I agree HT,....if folks feel like we need to put our kids another (at least) 90 billion in debt, let's at least use it to fix up things that matter to a lot more of the country, like fixing up the Trans Canada Highway from end to end.
 
I agree HT,....if folks feel like we need to put our kids another (at least) 90 billion in debt, let's at least use it to fix up things that matter to a lot more of the country, like fixing up the Trans Canada Highway from end to end.

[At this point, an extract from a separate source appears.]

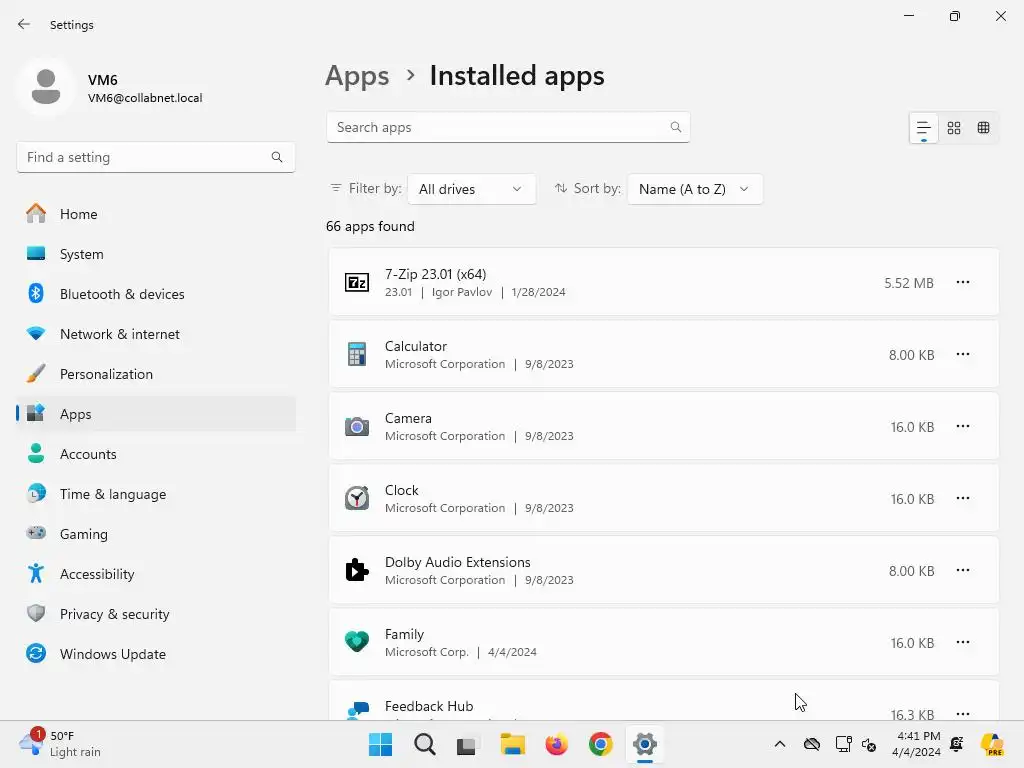Click the Windows Start button
This screenshot has height=768, width=1024.
380,744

Agreed I drive the TCH a few times a year from NS to Kingston and return. Perhaps that would be a better spend of 90 billion $$$.
 
Out off the other coast, I'd be happy with any rail, so long as it's not lethal to ride on, takes large, predictable bulk freight off the roads, provides a trunk passenger service to somewhere near most of the airports and some of the ferries, and has a commuter service, for Vic/Esq, Duncan, Nanaimo, and Courtenay at the same speeds as were provided by steam a century ago. "Catching up to post-Soviet legacy-infrastructure-heavy Eastern European services" would be aspirational at this point.

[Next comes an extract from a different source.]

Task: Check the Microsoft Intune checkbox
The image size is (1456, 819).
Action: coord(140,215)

Similar services for everywhere else in the province with never-ending highway issues and projects and ever-growing populations would be lovely. Really need a new WAC Bennet and a rail-focused Gaglardi.

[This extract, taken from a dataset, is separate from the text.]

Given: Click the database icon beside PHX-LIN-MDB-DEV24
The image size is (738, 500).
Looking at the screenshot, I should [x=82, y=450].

On reflection, I've probably posted something along these lines before!
Meanwhile CN wants to abandon the existing railline north of Squamish into the interior of BC. There is corporation pushback on that, but the current softwood crisis is not helping. Personally I would like to see the railline between Minette and Dease Lake completed. Then push it into the Yukon and link up to Alaska.
 
There's undoubtedly a lot to be done. Nobody is suggesting that this project is where it ends.

But the nature of large projects is that they have to start a decade or two in advance. Especially in this country.

The Quebec-Windsor Corridor is already choking on traffic. On top of that, airports are starting to max out. None of this gets better in 15 years. Or we simply accept stagnation for half the population and GDP of the country. If we don't want to see that in 2040, then gotta start building the alternatives now.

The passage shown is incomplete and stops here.